**Task data**
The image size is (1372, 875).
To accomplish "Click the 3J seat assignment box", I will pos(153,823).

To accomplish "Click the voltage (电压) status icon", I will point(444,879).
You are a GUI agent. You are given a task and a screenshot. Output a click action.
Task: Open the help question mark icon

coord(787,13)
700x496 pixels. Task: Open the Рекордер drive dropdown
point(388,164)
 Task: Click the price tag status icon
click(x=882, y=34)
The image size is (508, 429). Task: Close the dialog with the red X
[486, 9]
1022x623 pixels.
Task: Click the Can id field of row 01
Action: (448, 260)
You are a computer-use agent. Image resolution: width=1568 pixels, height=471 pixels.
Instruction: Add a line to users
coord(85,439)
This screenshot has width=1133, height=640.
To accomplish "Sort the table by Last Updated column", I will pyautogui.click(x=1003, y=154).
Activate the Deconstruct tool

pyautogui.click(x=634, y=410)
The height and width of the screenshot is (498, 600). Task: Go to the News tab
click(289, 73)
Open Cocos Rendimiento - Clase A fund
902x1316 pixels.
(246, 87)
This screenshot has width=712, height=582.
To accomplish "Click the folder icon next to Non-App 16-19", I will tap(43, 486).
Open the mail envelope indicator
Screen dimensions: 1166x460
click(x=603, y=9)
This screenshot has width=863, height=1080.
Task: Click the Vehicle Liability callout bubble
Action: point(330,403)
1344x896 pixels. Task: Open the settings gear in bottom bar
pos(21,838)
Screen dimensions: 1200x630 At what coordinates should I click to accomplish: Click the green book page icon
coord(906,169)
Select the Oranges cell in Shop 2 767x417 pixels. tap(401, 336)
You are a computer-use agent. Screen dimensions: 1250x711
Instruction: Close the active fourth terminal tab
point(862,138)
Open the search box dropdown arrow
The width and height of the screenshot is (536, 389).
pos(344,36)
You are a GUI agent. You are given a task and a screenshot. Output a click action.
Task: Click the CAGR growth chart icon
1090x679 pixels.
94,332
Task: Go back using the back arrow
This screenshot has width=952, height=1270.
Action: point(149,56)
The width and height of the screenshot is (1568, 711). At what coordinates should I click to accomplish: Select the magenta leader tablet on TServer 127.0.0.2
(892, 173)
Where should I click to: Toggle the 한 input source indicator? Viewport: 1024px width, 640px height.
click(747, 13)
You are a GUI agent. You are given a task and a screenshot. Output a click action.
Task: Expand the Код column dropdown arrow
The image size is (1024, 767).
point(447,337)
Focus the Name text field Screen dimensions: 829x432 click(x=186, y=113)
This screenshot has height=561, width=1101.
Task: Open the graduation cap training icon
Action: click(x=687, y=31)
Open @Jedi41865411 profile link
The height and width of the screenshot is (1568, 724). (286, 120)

**Work task**
Reproduce the preceding records exactly and completely.

**Finished task**
The image size is (1372, 875).
To accomplish "Click the 3J seat assignment box", I will pos(153,823).

To accomplish "Click the voltage (电压) status icon", I will point(444,879).
You are a GUI agent. You are given a task and a screenshot. Output a click action.
Task: Open the help question mark icon

coord(787,13)
700x496 pixels. Task: Open the Рекордер drive dropdown
point(388,164)
 Task: Click the price tag status icon
click(x=882, y=34)
The image size is (508, 429). Task: Close the dialog with the red X
[486, 9]
1022x623 pixels.
Task: Click the Can id field of row 01
Action: (448, 260)
You are a computer-use agent. Image resolution: width=1568 pixels, height=471 pixels.
Instruction: Add a line to users
coord(85,439)
This screenshot has width=1133, height=640.
To accomplish "Sort the table by Last Updated column", I will pyautogui.click(x=1003, y=154).
Activate the Deconstruct tool

pyautogui.click(x=634, y=410)
The height and width of the screenshot is (498, 600). Task: Go to the News tab
click(289, 73)
Open Cocos Rendimiento - Clase A fund
902x1316 pixels.
(246, 87)
This screenshot has width=712, height=582.
To accomplish "Click the folder icon next to Non-App 16-19", I will tap(43, 486).
Open the mail envelope indicator
Screen dimensions: 1166x460
click(x=603, y=9)
This screenshot has width=863, height=1080.
Task: Click the Vehicle Liability callout bubble
Action: point(330,403)
1344x896 pixels. Task: Open the settings gear in bottom bar
pos(21,838)
Screen dimensions: 1200x630 At what coordinates should I click to accomplish: Click the green book page icon
coord(906,169)
Select the Oranges cell in Shop 2 767x417 pixels. tap(401, 336)
You are a computer-use agent. Screen dimensions: 1250x711
Instruction: Close the active fourth terminal tab
point(862,138)
Open the search box dropdown arrow
The width and height of the screenshot is (536, 389).
pos(344,36)
You are a GUI agent. You are given a task and a screenshot. Output a click action.
Task: Click the CAGR growth chart icon
1090x679 pixels.
94,332
Task: Go back using the back arrow
This screenshot has width=952, height=1270.
Action: point(149,56)
The width and height of the screenshot is (1568, 711). At what coordinates should I click to accomplish: Select the magenta leader tablet on TServer 127.0.0.2
(892, 173)
Where should I click to: Toggle the 한 input source indicator? Viewport: 1024px width, 640px height.
click(747, 13)
You are a GUI agent. You are given a task and a screenshot. Output a click action.
Task: Expand the Код column dropdown arrow
The image size is (1024, 767).
point(447,337)
Focus the Name text field Screen dimensions: 829x432 click(x=186, y=113)
This screenshot has height=561, width=1101.
Task: Open the graduation cap training icon
Action: click(x=687, y=31)
Open @Jedi41865411 profile link
The height and width of the screenshot is (1568, 724). (286, 120)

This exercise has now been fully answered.